Die Forscher schließen daraus, dass zwar jede Gruppe die "Nicaraguanische Zeichensprache" erlernt, aber zu unterschiedlichen Zeiten mit immer mehr Worten. Während anfänglich das unmittelbar Notwendige ausreicht, nimmt nach 10 und 20 Jahren der "Wortumfang" zu. Das verändert den Ausdruck und schafft neue Begriffe. Mit den Worten von Ann Senghas: "Die Kinder sind die ständig weiter entwickelnden "Sprecher" ihrer Sprache. Und mehr noch: "Kinder helfen die Sprache zu vervollkommnen, indem sie die Sprache lernen und vervollständigen."
Vom Beginn zum Heute
In Papua Neu-Guinea beispielsweise kommen zahlreiche ethnische Gruppen zusammen, die sich auf eine gemeinsam verständliche "Kommunikationssprache" mit festem Vokabular und wenigen Strukturen einigen. Wenn solche Menschen heiraten und Kinder bekommen, wird diese Sprache weiter entwickelt - nämlich von den Kindern. Das ist nicht anders bei der nicaraguanischen Zeichensprache. Kinder, ob taub oder nicht, ordnen die Grammatik entsprechend ihrem Sprachverständnis zu, ohne darauf hingewiesen zu werden. Auf diese Weise entwickelt sich die zunehmend "offizielle" Sprache, die im Falle von Nicaragua die Besonderheiten der spanisch sprechenden Bevölkerung und vor allem dieser Gruppe verinnerlicht. Demgegenüber vertritt Dan Lobin von der Universität Kalifornien die Meinung, dass Kinder nicht geboren werden, um eine Sprache zu bilden.

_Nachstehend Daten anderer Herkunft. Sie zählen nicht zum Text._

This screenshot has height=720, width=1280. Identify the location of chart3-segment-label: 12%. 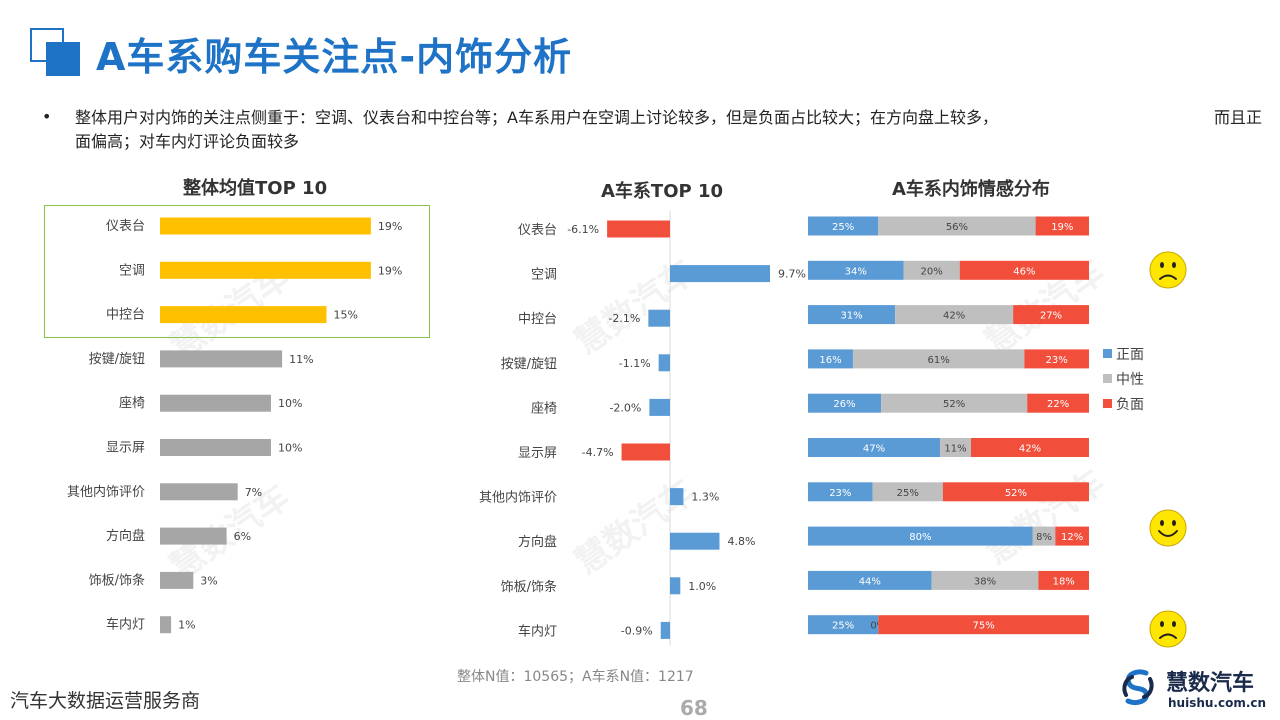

Die Jungen können zwar die Sprache systematisieren, indem sie die Regeln verständlicher machen, nicht aber neu erfinden. Die grundlegenden grammatikalischen Regeln sind von Anfang an da. Die Kinder werden immer flüssiger in der Sprache, ebenso wie es bei Kindern ist, wenn sie eine zweite Sprache lernen. Ferner gilt, dass Kinder, die in Gruppen zusammen sind, sich auf alle möglichen Regeln einigen können, wie beispielsweise auf Spielregeln.
Sind die Kinder der nicaraguanischen Zeichensprache wie Erfinder oder wie diejenigen, die nur die Sprache vervollständigen wollen? Die wichtigste Untersuchung darüber wird die Videoaufzeichnung sein. Diese Technik erlaubt über die Zeit hinweg die einzig sichere Schlussfolgerung. Aber irgendwann ist die Sprache und ihre Ausdrucksweise vielschichtig und folglich nur noch schwierig zu interpretieren. Dann muss sie festgeschrieben und wie eine neue Fremdsprache erlernt werden.